A spokesman for the International Criminal Court (ICC), based in The Hague, said it did not have the men in custody.
“No. These reports are not correct. We don’t have these persons in the ICC custody,” said the spokesman, Fadi el Abdallah.
Payam Akhavan, a Canadian lawyer representing Bangladesh in a filing against Myanmar at the ICC, said the two men had appeared at a border post requesting the protection of the government and had confessed to the mass murder and rape of Rohingya civilians in 2017.
“All I can say is that those two individuals are no longer in Bangladesh,” he said.
A spokesman for the Arakan Army, Khine Thu Kha, said the two men were deserters and were not held as prisoners of war.
He did not comment further on where the men were now but said the group was “committed to justice” for all victims of the Myanmar military.
Myanmar has repeatedly denied allegations of genocide, saying its military operations in 2017 were targeting Rohingya rebels who attacked police border posts.
Speaking from the Hague, Al Jazeera’s Step Vaessen said that the case had been stalled for a long time because Myanmar is not a signatory to the Rome Statute, the basis for ICC. But with Bangladesh being a signatory, the ICC has ruled that is has jurisdiction over the case
“Part of the crimes that happened in Myanmar, were happening in Bangladesh as well. For example, the forced deportations, where hundreds of thousands of ethnic Rohingya were deported to Bangladesh. That’s why the case has been speeding up since last November,” she said.
“The court has ordered the investigation to be continued and if we have these two former military men… if they say they were involved and have given a very detailed account of what they did and who was with them, then this will be an enormous move for this investigation.”
Commenting from Amman, Antonia Mulvey, executive director of Legal Action Worldwide, said that if the evidence turns out to be credible, it would be a huge push for the investigation.
“While the ICC has made no comment on whether or not they have them [the men] in custody, the stories [of the soldiers] are said to be credible and corroborative,” she said explaining that the statements included a mention of ordered killings and rape.

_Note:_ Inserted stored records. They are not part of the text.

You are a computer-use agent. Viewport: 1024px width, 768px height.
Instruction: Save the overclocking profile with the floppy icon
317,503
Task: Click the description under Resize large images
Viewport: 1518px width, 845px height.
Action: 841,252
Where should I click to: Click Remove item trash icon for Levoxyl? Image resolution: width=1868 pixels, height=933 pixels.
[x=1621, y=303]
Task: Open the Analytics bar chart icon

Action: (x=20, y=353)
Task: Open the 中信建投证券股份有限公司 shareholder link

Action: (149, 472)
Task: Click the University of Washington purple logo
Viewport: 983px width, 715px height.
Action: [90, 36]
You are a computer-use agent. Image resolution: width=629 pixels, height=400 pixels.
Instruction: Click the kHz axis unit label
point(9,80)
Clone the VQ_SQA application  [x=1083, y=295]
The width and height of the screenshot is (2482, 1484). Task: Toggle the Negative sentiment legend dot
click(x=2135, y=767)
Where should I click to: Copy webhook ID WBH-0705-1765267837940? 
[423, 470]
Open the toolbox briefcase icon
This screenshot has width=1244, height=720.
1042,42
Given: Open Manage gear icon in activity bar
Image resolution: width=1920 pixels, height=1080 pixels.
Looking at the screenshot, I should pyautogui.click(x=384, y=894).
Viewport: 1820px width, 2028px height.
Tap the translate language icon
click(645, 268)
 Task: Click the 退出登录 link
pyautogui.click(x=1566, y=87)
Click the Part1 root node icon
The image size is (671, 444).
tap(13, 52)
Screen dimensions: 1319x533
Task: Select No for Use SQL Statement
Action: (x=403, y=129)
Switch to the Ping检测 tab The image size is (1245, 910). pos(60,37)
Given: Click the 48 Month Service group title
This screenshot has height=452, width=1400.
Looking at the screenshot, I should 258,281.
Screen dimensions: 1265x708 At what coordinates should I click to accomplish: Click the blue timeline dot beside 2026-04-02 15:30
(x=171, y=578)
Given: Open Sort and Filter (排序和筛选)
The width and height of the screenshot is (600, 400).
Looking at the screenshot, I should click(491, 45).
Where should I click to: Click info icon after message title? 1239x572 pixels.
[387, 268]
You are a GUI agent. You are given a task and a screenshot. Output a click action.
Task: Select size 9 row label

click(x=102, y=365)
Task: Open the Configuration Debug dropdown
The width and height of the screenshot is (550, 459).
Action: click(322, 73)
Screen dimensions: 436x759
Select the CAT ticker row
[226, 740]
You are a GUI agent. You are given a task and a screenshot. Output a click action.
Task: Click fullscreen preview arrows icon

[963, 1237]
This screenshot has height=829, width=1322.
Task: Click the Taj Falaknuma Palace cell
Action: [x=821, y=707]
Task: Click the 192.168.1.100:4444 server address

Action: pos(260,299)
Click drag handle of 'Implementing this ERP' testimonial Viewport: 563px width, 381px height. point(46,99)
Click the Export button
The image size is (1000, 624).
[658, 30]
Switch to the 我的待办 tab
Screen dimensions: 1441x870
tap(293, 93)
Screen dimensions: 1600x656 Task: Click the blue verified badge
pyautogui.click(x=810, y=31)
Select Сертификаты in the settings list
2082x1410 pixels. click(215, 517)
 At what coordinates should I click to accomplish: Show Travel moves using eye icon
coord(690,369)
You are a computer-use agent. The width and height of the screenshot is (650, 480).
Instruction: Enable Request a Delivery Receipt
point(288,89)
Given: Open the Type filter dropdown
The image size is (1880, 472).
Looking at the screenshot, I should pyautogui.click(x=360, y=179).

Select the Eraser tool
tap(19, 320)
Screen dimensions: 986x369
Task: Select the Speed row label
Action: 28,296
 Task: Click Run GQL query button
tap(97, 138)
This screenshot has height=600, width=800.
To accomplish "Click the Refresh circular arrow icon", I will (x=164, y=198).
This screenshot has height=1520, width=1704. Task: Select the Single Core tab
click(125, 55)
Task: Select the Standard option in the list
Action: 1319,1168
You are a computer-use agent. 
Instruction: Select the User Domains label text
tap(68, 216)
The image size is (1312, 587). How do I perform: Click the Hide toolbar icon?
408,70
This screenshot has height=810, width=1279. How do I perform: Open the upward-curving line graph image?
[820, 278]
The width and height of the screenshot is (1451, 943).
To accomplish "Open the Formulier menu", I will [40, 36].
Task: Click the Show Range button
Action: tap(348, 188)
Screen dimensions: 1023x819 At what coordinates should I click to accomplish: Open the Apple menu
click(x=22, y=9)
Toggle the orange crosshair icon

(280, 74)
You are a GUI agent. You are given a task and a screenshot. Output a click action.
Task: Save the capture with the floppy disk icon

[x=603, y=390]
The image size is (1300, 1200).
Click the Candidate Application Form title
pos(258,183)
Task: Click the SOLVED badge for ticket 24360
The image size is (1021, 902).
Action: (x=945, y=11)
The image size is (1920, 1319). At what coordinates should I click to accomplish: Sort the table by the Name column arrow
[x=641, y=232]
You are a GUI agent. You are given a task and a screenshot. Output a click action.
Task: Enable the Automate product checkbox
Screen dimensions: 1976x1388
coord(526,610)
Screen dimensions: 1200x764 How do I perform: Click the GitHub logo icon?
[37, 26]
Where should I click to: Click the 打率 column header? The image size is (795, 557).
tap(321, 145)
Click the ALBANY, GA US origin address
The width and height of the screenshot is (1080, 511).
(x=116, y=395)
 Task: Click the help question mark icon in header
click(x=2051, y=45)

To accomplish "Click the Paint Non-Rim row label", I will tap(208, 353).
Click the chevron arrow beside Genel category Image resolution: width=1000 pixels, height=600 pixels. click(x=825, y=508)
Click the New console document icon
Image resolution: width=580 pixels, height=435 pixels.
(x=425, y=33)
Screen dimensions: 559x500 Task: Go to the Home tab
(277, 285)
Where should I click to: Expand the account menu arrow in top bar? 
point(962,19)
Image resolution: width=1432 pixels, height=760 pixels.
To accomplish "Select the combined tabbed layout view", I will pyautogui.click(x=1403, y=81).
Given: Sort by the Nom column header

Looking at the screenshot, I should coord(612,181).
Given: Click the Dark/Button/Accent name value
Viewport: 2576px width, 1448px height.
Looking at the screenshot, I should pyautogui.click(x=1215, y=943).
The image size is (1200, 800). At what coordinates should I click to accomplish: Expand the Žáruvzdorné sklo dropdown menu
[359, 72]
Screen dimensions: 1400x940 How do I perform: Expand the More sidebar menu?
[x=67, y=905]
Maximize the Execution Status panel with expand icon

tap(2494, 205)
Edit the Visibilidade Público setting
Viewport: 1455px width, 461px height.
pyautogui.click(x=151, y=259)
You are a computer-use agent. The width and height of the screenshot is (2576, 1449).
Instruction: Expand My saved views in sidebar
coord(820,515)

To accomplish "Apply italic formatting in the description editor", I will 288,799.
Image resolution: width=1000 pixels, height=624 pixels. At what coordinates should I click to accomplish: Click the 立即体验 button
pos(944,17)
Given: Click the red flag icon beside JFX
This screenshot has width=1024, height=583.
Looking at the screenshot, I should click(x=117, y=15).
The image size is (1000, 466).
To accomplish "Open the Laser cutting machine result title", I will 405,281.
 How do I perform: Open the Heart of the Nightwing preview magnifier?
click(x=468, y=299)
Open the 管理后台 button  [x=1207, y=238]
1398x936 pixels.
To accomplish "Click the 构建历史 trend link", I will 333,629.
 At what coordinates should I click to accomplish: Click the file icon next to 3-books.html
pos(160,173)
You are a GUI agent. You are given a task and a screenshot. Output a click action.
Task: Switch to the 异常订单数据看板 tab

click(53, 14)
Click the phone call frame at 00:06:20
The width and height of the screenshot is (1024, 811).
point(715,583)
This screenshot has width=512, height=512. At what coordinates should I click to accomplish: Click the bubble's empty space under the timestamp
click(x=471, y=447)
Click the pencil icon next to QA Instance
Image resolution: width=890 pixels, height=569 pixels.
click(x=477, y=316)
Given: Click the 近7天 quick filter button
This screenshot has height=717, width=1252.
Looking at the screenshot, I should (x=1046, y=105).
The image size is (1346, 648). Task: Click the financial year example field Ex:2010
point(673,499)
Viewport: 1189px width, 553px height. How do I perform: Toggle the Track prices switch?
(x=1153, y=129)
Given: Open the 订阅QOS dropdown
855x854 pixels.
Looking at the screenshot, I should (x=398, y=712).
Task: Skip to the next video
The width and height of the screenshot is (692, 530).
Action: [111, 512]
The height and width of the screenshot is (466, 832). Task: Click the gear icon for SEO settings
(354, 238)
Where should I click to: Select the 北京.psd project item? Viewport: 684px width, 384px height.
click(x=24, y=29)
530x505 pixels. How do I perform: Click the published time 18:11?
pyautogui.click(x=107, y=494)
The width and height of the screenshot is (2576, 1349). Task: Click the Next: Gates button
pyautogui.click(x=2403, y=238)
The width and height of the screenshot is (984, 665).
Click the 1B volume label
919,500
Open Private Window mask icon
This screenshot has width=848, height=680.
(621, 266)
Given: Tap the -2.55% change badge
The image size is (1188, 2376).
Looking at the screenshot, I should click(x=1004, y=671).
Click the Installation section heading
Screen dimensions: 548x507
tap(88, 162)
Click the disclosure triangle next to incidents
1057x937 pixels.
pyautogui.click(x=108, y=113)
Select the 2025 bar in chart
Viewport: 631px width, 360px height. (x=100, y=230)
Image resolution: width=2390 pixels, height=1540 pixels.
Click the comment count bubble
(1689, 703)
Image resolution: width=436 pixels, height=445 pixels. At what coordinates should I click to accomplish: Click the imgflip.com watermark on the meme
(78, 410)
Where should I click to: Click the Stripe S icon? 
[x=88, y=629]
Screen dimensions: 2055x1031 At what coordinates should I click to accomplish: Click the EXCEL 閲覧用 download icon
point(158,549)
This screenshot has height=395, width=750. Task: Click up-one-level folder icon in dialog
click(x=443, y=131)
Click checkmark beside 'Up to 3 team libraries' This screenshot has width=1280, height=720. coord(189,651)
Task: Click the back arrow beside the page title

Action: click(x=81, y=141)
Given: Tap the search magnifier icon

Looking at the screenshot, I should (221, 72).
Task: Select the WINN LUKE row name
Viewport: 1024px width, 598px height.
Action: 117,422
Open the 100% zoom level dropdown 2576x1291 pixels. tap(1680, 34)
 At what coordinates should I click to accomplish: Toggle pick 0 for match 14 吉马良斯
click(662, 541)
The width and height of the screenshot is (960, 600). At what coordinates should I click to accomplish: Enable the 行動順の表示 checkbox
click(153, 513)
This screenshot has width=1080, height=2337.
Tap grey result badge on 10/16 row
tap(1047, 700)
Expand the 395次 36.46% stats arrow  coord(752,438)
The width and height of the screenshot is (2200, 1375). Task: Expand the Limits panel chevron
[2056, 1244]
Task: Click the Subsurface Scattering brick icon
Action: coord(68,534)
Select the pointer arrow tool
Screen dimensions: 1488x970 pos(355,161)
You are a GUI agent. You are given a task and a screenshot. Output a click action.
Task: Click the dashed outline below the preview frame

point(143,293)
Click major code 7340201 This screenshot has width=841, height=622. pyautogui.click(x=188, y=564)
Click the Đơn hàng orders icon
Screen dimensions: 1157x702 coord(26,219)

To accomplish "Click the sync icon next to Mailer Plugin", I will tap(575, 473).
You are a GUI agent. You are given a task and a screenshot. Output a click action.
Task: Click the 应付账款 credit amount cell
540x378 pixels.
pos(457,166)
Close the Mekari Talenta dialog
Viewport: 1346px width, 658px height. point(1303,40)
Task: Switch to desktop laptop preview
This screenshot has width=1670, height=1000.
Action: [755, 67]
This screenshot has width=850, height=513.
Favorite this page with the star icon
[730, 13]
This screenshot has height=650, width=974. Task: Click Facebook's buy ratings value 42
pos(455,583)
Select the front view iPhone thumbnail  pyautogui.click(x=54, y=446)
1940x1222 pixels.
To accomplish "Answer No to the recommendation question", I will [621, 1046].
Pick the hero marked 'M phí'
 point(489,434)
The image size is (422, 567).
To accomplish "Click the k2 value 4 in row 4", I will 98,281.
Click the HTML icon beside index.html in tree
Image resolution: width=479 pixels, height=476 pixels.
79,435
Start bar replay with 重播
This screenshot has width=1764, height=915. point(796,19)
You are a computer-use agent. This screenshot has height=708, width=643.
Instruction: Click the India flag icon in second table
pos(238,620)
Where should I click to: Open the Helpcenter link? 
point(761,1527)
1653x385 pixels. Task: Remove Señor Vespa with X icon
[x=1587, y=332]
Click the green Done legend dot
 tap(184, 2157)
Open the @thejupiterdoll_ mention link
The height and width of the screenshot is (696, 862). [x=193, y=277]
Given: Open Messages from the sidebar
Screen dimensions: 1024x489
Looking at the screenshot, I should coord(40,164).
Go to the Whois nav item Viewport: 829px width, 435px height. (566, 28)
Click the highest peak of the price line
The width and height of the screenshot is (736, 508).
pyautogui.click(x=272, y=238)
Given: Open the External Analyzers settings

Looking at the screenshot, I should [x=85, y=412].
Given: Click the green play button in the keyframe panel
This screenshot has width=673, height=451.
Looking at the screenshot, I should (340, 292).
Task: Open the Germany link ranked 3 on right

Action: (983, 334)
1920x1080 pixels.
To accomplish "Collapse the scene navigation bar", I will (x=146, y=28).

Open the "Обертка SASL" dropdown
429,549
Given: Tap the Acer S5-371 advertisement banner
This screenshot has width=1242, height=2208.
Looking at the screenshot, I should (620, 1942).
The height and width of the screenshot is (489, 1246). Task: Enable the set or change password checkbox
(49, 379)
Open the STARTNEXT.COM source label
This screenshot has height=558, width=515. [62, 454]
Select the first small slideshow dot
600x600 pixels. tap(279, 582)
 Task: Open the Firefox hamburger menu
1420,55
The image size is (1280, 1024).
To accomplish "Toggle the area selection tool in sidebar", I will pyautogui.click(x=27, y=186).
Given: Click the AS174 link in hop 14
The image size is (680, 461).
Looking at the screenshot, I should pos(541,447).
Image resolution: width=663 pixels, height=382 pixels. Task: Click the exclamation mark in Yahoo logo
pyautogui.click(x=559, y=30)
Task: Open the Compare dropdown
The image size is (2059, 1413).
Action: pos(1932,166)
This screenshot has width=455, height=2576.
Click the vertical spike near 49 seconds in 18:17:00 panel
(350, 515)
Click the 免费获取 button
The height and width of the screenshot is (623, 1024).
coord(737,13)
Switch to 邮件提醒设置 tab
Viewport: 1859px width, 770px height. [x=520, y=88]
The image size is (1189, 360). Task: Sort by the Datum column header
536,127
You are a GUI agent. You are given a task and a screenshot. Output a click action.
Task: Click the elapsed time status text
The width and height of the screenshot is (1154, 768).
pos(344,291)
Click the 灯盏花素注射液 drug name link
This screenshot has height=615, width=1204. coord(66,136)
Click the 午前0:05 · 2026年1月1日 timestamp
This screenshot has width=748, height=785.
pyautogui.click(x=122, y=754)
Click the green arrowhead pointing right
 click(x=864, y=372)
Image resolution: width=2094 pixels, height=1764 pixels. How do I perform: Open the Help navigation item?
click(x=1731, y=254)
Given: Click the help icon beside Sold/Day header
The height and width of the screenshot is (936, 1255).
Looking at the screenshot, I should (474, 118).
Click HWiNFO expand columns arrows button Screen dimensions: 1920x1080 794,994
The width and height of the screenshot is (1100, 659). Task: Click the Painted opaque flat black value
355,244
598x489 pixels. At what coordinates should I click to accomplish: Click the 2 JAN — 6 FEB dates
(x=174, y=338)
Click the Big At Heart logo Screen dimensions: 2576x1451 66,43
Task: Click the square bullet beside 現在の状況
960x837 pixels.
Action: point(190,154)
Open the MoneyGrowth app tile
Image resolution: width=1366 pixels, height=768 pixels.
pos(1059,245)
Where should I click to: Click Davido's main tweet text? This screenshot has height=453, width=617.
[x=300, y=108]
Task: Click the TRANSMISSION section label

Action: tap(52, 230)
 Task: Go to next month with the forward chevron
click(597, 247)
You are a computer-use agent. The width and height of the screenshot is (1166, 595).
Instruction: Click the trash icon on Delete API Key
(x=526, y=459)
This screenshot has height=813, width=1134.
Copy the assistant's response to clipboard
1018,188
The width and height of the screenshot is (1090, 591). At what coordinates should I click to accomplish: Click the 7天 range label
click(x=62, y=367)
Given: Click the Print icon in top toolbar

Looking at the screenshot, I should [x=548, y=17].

“While they [the soldiers] may be very low in the ranks, we hope more will come forward. There was shown to be a clear chain of command,” she added.
The ICC is investigating the crime against humanity of forced deportation of Rohingya to Bangladesh, as well as persecution and other human rights violations.
“The office does not publicly comment on speculation or reports regarding its ongoing investigations, neither does the office discuss specifics of any aspect of its investigative activities,” a statement from the ICC prosecutor’s office said.
Myanmar is also facing charges of genocide at the International Court of Justice, also in The Hague, though that body does not bring cases against individuals or hear witnesses.
In 2015, before the alleged 2017 genocide, Al Jazeera’s Investigative Unit revealed the inner workings of the Myanmar regime, drawing on documents from the Myanmar military, an unpublished United Nations report and other government paperwork.
Those documents, assessed by Yale University Law School and the International State Crime Initiative at Queen Mary University of London, constituted “strong evidence” of a state-led genocide according to experts.